So copying a 160x160 pixel image - and it doesn't matter what your copying it to as long as it's a linear framebuffer - that's 160 lines of 20 bytes
Code: Select all
ldy #19 ; Copy 200 pixels or 1 bit each
loop:
lda source,y ; 4 cycles
sta dest,y ; 5 cycles
lda source+20,y
sta dest+20,y
lda source+40,y
sta dest+20,y
... and so on
dey
bpl loop
Wouldn't that be the fastest?
9 cycles per byte plus some small overhead per loop.
the size is 6 bytes per copy, so 6 * 160 = 960 bytes for the body of the loop plus a few bytes overhead.
If you use ca65 then you can do it in a repeat loop:
Here is an example from my own framebuffer code:
Code: Select all
fbCls:
ldy #SCREEN_WIDTHm1 ; Screen width minus 1
lda #' '
clearLoop:
.repeat SCREEN_HEIGHT,i
sta frameBuffer + i * SCREEN_WIDTH,y
.endrep
dey
bpl clearLoop
rts
-Gordon
Re: Fast and elegant 6502 code to transfer a buffer into dis
Posted: Sun Jan 14, 2024 10:15 pm
by Osi
Almost 1kB of code is quite a lot.
But the main issue is, that the source address changes quite a lot.
Destination address on the display is somehow fixed, so that part would work.
I'm not using CA65 it's an older 6502 Macro Assembler/Simulator quite helpful for correct cycle counts.
Re: Fast and elegant 6502 code to transfer a buffer into dis
Posted: Mon Jan 15, 2024 8:38 am
by drogon
Almost 1kB of code is quite a lot.
You wanted fast...
But the main issue is, that the source address changes quite a lot.
Right. So that's the bit I was missing...
Depending on how often - you could write a subroutine that modifies every LDA there to update the source address - however if it's every frame, then it would be no-good, but there may be a trade-off there, somewhere...

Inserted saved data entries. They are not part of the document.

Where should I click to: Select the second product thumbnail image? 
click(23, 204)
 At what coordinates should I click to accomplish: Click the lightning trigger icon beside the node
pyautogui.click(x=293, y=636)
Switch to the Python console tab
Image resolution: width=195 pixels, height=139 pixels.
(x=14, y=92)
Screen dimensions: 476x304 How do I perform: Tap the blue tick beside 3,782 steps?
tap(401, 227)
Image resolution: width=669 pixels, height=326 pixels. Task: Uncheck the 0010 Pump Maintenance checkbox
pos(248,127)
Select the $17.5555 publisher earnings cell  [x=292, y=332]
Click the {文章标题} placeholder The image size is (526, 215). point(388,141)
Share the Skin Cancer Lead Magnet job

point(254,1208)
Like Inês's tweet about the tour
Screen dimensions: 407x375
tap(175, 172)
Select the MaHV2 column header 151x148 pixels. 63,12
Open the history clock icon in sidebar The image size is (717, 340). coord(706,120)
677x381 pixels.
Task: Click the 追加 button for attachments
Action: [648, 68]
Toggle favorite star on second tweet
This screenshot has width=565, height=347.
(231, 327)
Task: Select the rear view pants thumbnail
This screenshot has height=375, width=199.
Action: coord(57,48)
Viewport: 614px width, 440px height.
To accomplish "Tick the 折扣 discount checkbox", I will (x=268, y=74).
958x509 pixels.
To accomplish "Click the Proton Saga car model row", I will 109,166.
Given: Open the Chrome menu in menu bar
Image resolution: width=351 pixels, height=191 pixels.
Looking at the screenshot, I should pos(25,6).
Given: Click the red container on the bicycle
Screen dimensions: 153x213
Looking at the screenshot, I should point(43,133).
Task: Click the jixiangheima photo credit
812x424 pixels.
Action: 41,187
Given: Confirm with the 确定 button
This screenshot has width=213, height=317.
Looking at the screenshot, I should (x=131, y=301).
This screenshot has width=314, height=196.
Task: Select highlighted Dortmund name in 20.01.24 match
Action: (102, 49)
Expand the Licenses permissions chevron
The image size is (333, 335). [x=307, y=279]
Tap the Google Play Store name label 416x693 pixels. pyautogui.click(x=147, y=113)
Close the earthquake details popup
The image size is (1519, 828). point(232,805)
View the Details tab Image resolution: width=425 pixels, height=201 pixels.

(And of-course that routine would be unrolled, so e.g.
Code: Select all
ldx #<source
ldy #>source
jsr updateSource
...
updateSource:
stx loop+1
sty loop+2
stx loop+7
sty loop+8
... repeat for the 160 LDA's..
rts
"only" another 480 bytes of code plus a few bytes of overhead... Hmm..
-Gordon
Re: Fast and elegant 6502 code to transfer a buffer into dis
Posted: Thu Jan 18, 2024 6:08 pm
by Dr Jefyll
We are now at 11.62 usec per byte.
Does that calculation include the overhead of saving the zero-page area beforehand and restoring it afterward?
I was doodling with this problem and came up with some self-modifying code that's about 11% slower. But it doesn't use zero-page, so there's isn't any added overhead for save/restore.
-- Jeff